Steve wanted to put an arm round her, to comfort her, but he didn’t want her accusing him of opportunism again, or pushing him away, so he just stood there watching her with anxious sympathy, his own throat salting up.
Huskily he said, ‘That’s your little sister who died, isn’t it?’
She touched the baby face with one finger, head bent. ‘Anya,’ she said. ‘Yes, that’s her, taken on her second birthday.’

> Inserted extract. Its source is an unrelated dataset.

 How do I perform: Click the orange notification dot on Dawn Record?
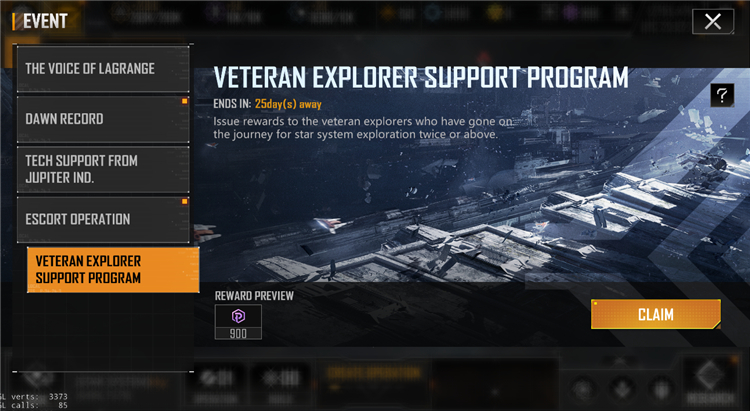click(x=185, y=101)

Steve looked at the laughing little face of a child with curling dark hair, wide-spaced eyes. He had looked at it several times since he got the photos, but suddenly he felt an odd flash of déjà vu, a memory he couldn’t track back. He had seen a very similar picture somewhere before. But he couldn’t remember where or when – or was he simply remembering seeing the wraith-like photocopy set in Lilli’s wheel? Or maybe he was seeing this dead child through Sophie’s eyes by some sort of osmosis or sympathetic magic. He seemed to himself always to be trying to understand her, work out what she was feeling and thinking – perhaps he had begun to pick up what was happening inside her head and heart?